This time last October, I was camped out with hundreds of other people from around New England at Occupy Boston. I chose to spend a month of my life in a tent city for the same reason that thousands of people across our country did: because I saw that our government was no longer working for the people. Like millions of Americans, I felt that my voice was no longer being heard. I felt like our government was working harder for banks and the most profitable corporations than for the rest of us. Occupy was a time to take a stand.

When I heard that my fellow occupier Mike Connolly was running for state representative, I was intrigued. It’s always been my firm belief that the ideas we put forth at Occupy could be advocated for at every level of government. The idea that an occupier was running was exciting to me, but the more I thought about the race between Connolly and Tim Toomey, the incumbent legislator from the 26th Middlesex District, the clearer the choice became.

On Nov. 6, I will be voting for Tim Toomey. Throughout his entire career, Toomey has embodied the fight for the 99 percent. He has put the working-class people of his legislative district before other interests and shows no signs of stopping.

How did I come to this conclusion? One look at Toomey’s record speaks volumes. He had an instrumental role in the creation of the Cambridge Health Alliance, a network of Community Hospitals that serve as a safety net for some of the poorest residents of the Greater Boston Area. He has been an outspoken opponent of the toxic Citizens United decision that unleashed a torrent of corporate money into our democratic process, at one point going door to door himself to get a question opposing Citizens United on the ballot. Every single year, without fail, Toomey is a stalwart defender of the voiceless, fighting for basic human services funding and taking politically courageous votes that stand up for the human rights of undocumented immigrants.

Although we could not depend on most legislators in this country to stand up for these things, for Toomey it is a simple matter of conscience. Where he truly shines, however, are the places where the work is not so obvious.

A closer look shows that Toomey has been fighting for years to make sure that the newly found prosperity of Kendall Square translates into prosperity for neighboring East Cambridge, one of the last truly working-class neighborhoods in Cambridge. His efforts have been instrumental in ensuring that development has enriched East Cambridge instead of destroying it. He has secured a $6 million open-space fund for the neighborhood from one of the most prosperous developers in the United States. This fund will be used to secure and maintain public green-space for a neighborhood that increasingly exists in the shadow of big business.
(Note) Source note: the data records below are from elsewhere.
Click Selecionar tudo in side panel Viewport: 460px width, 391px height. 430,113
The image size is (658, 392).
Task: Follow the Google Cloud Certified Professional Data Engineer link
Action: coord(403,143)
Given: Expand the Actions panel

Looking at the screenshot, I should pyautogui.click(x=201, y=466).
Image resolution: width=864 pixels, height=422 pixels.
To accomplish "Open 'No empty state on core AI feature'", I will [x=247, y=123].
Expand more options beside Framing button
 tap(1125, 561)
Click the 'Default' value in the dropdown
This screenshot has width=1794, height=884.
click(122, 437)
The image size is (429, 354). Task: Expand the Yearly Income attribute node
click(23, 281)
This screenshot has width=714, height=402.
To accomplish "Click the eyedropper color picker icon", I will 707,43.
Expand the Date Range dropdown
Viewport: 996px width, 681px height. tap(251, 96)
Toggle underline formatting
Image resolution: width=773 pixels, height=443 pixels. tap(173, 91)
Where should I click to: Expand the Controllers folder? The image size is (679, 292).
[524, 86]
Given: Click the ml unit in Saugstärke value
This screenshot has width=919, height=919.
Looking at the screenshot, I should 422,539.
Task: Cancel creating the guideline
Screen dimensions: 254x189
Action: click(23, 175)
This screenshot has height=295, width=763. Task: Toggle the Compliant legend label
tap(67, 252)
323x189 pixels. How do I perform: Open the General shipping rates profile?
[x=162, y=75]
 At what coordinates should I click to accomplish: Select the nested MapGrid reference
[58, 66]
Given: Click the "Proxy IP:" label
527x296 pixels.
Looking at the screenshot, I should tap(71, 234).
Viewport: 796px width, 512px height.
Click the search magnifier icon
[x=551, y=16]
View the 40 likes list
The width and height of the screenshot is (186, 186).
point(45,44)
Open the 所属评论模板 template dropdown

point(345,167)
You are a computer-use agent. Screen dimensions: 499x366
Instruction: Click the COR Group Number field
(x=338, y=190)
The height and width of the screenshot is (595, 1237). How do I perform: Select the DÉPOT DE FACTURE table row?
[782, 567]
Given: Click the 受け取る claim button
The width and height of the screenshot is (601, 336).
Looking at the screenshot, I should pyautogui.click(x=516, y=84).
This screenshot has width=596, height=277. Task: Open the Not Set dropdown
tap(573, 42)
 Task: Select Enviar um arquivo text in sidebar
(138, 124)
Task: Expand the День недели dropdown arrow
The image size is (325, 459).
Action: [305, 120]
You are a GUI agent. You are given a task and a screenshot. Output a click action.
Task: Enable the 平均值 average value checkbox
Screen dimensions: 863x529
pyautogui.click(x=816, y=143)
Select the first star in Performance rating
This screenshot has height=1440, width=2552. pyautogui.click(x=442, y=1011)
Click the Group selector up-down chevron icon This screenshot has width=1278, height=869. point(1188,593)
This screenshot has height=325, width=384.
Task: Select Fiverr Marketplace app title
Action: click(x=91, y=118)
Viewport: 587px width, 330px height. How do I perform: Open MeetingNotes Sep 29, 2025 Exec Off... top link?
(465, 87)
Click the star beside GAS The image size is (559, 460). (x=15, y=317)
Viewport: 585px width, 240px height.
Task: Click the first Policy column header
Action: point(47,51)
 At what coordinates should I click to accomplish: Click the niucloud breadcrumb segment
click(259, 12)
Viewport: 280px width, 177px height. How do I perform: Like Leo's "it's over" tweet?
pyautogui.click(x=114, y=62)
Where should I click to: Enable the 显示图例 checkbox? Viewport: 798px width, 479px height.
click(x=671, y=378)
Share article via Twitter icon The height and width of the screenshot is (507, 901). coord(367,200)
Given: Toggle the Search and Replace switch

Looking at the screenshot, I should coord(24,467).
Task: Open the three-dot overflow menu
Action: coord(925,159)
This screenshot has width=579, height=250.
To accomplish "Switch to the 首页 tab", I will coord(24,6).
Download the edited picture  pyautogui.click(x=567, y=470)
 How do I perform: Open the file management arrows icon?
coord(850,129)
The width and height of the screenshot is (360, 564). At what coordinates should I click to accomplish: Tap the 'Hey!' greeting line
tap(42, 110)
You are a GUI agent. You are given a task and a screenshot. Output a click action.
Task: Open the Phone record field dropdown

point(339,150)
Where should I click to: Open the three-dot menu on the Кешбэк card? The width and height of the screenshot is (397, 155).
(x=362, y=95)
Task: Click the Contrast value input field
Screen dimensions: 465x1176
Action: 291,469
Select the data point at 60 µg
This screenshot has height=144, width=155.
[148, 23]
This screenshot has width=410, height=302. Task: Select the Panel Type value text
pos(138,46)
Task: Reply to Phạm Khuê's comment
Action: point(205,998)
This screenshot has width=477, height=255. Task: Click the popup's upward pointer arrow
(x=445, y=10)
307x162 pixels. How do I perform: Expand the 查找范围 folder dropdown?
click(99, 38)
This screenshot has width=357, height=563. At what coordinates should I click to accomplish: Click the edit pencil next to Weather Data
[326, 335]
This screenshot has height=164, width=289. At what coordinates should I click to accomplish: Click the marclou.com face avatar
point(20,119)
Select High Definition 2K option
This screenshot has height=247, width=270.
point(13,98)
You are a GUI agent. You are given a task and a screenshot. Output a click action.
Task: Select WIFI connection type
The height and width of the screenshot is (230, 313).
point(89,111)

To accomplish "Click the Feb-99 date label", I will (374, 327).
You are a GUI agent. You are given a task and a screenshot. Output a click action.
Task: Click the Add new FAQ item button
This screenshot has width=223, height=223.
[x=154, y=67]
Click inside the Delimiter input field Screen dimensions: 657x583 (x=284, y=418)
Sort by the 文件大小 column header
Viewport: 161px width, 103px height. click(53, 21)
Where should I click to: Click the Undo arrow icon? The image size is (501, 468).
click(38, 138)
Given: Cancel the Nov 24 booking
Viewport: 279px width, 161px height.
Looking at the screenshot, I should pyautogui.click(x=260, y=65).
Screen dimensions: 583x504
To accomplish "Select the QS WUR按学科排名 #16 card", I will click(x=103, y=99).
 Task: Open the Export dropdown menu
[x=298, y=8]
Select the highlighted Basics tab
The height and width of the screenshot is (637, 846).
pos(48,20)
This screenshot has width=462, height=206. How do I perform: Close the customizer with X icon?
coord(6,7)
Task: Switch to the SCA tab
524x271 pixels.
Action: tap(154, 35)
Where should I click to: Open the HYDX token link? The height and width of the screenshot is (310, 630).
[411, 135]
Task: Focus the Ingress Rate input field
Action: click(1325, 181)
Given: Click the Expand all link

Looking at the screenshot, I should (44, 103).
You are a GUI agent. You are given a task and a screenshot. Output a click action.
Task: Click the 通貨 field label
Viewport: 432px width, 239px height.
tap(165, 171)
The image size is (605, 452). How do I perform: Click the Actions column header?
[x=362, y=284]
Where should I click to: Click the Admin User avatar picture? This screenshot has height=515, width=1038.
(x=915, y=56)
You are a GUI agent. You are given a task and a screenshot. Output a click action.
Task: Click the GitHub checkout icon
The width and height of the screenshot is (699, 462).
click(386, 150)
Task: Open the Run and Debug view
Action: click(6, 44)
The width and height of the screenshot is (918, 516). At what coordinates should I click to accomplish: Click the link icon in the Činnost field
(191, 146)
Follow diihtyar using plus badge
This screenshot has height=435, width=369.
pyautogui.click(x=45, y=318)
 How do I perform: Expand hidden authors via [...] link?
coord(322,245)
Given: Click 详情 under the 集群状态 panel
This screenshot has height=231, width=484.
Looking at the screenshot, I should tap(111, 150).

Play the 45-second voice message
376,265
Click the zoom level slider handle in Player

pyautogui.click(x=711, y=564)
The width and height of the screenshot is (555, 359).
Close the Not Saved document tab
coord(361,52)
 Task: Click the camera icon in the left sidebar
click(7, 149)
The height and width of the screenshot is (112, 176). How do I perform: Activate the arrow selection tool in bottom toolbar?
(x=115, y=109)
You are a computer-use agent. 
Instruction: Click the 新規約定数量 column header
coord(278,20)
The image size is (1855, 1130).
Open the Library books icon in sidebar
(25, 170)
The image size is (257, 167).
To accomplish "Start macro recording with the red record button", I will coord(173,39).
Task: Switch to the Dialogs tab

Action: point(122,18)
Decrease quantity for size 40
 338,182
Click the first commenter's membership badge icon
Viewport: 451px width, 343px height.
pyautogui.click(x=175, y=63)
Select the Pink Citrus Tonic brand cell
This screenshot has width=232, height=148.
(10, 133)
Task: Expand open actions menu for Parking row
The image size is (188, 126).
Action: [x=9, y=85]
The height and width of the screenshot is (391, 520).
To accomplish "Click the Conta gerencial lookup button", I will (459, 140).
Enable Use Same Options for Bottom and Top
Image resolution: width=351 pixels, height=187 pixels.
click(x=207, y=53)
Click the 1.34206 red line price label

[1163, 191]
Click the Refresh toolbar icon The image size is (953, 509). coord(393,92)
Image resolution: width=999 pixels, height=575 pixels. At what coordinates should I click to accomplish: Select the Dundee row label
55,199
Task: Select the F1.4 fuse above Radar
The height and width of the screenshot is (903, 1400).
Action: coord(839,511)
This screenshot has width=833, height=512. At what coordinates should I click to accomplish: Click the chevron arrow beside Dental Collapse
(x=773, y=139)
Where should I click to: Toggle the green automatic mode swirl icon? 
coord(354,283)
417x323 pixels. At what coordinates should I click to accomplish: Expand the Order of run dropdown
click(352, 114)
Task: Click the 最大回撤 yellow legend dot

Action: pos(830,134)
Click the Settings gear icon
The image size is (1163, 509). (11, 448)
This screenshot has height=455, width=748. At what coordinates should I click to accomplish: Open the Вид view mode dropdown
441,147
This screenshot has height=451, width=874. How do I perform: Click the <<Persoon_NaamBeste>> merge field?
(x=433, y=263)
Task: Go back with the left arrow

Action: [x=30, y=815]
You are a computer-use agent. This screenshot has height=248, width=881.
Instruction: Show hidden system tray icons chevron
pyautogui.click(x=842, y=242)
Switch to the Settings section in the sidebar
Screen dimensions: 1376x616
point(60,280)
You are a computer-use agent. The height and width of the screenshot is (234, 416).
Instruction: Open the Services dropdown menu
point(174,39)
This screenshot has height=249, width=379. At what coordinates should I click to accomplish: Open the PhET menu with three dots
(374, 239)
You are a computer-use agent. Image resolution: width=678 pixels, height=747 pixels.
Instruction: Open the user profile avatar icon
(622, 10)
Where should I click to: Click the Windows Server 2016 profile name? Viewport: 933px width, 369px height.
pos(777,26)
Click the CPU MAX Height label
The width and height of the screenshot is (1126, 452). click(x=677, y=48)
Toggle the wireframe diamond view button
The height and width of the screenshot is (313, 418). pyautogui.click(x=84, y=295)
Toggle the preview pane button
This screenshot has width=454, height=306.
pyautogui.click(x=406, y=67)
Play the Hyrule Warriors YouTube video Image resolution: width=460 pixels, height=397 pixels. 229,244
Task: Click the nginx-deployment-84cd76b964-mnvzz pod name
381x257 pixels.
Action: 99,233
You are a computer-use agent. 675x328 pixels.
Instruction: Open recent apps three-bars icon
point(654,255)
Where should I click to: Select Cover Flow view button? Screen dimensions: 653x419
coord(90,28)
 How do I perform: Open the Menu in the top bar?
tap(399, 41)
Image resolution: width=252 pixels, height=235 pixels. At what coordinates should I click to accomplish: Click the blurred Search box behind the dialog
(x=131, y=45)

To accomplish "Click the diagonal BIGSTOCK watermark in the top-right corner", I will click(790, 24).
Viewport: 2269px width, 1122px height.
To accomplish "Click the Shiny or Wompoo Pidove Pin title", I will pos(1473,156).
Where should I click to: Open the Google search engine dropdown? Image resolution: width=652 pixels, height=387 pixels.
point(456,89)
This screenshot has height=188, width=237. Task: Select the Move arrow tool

As one paper put it, he is “Cambridge’s own Robin Hood,” trading in tights for a shirt and tie.

In Somerville, Toomey took a stand against Ikea to make sure public investment was not corrupted by corporate calculus. When it appeared that the legislature was going to grant a building permit extension to Ikea, which owned a parcel of land that has received millions in taxpayer-funded infrastructure improvements (and has been endlessly sitting on that parcel for more than a decade with no real plans to build), Toomey decided that enough was enough. He used his knowledge of the process to finesse a solution that kept Ikea honest. Rather than being allowed to forestall a publicly financed development at Assembly Square, Ikea was forced to either develop the property or move on because Tim Toomey had the courage to stand up to a $20 billion corporation — and the know-how to come out on top.

With so many things wrong with our government, I take great comfort and pride in the fact that Somerville and Cambridge are represented by a legislator who does things right. That’s why I will be voting for Tim Toomey this November, and it’s why I hope that you will consider voting for him, too.